Local mAChR activation via top-down attentional signals is also important in our model for facilitating top-down attention in V1 and helps to both increase the firing rate and decrease noise correlations between these neurons (Herrero et al., 2008; Goard & Dan, 2009). Specifically, our model highlights how mAChR stimulation of excitatory neurons is important for attentional modulation BVD-523 purchase while mAChR stimulation of inhibitory neurons is important for maintaining low levels of excitatory–excitatory correlations when
excitatory drive is increased. Contrary to recent experimental studies, which suggest a decrease in excitatory–excitatory correlations between neurons with BF stimulation and top-down attention, our model indicates that
attention and mAChR stimulation in V1 lead to a decrease in excitatory–inhibitory correlations, but cause no change in excitatory–excitatory correlations. Thus, because it is difficult to distinguish between excitatory and inhibitory neurons experimentally (Nowak et al., 2003; Vigneswaran et al., 2011), it is possible that experimenters are seeing excitatory–inhibitory rather than selleck chemicals excitatory–excitatory decorrelations. This is a strong prediction of our model. We suggest inhibition may act as a mechanism for absorbing additional excitatory input that may result from increased excitatory drive from top-down attentional signals or Lonafarnib activation of mAChRs on excitatory neurons in order to extinguish excess excitatory–excitatory correlations. A model was developed that contained two cortical columns, simulating two receptive fields, and was subject to both neuromodulation by the BF and top-down
attention (see Fig. 3). Input to the model was a movie of a natural scene as described below.
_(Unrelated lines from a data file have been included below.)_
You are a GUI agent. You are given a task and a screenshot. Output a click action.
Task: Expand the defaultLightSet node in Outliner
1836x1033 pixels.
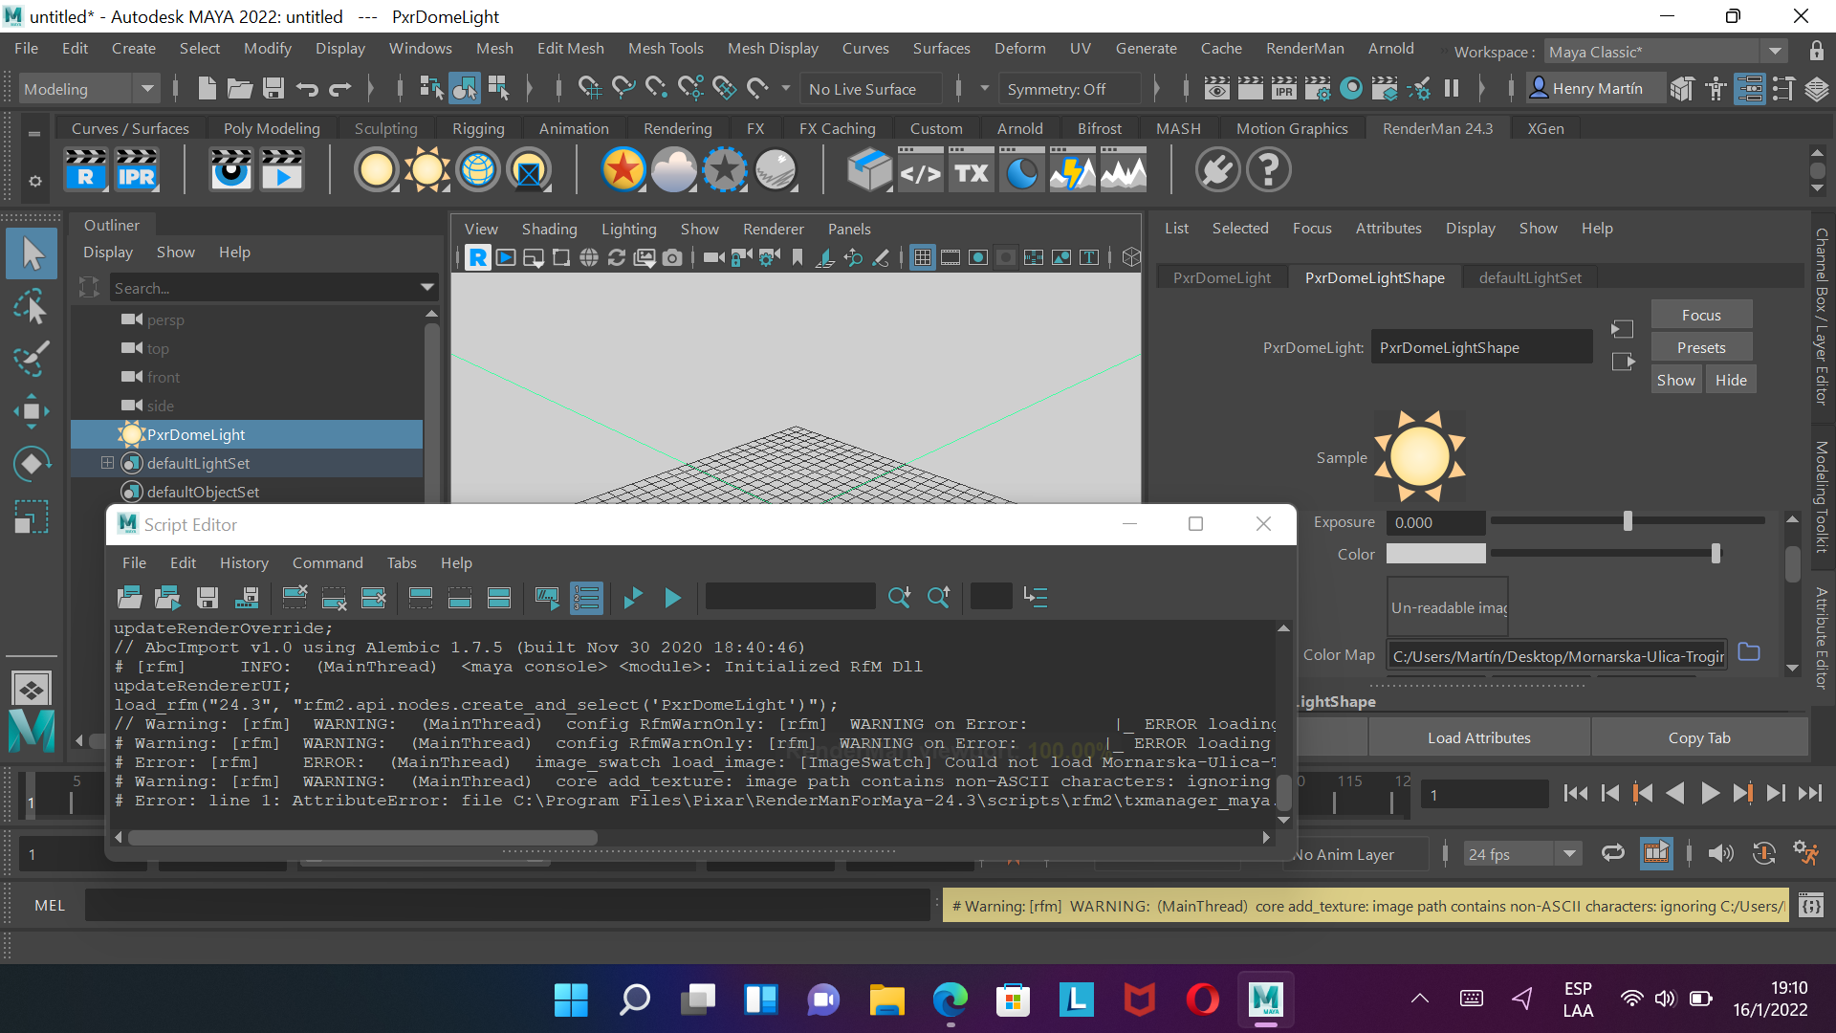[x=107, y=463]
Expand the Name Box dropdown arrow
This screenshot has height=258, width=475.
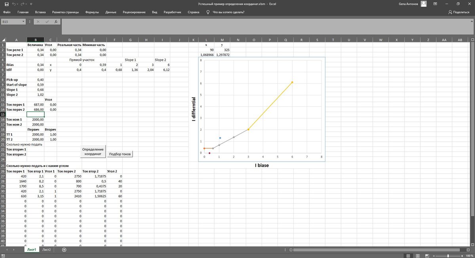click(24, 21)
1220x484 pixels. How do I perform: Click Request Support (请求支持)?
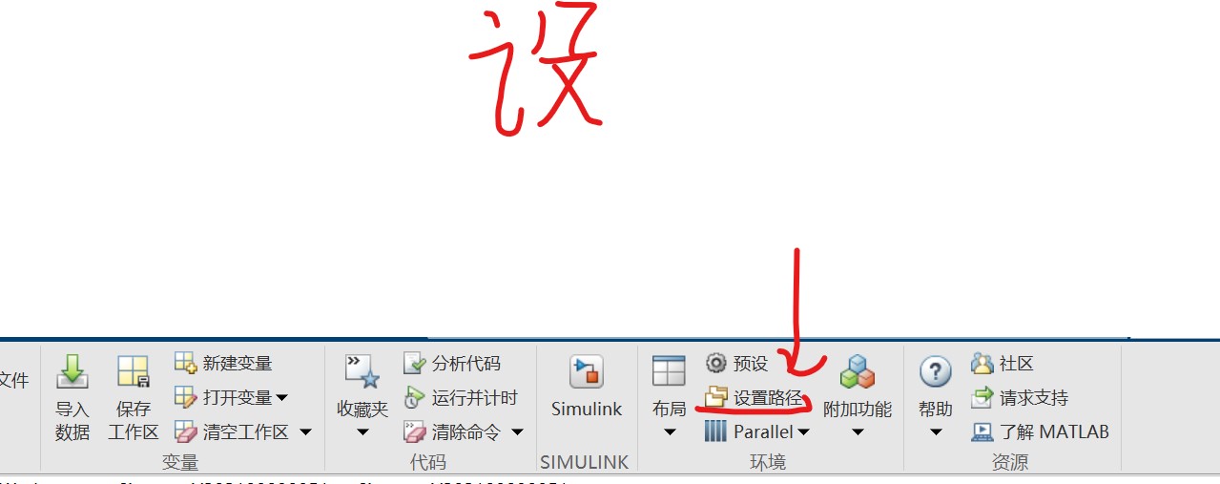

Our goal was to see how neuromodulatory and top-down attention signals interacted and influenced between-trial and between-neuron correlations in the simulated cortical columns. Our experiment consisted of 60 trials, in which a 12-s natural scene video was input to the spiking neural network. We used this natural stimulus because it is similar to that used in Goard & Dan’s (2009) experiments and affords comparison of our model’s responses with their results. The video was obtained from the van Hateren movie database to the network (http://biology.ucsd.edu/labs/reinagel/pam/NaturalMovie.html). Experiments consisted of six blocks of ten trials (see Fig. 2A). In each block of ten trials, five were performed without BF stimulation, top-down attention and/or mAChR stimulation (control) followed by five trials with BF stimulation, top-down attention and/or mAChR stimulation (non-control). In between each trial and block, 1 and 4 s, respectively, of random, Poissonian spikes was injected into the network at a rate of 2 Hz to allow network activity to settle. The total simulation time of the experiment was 13.4 min.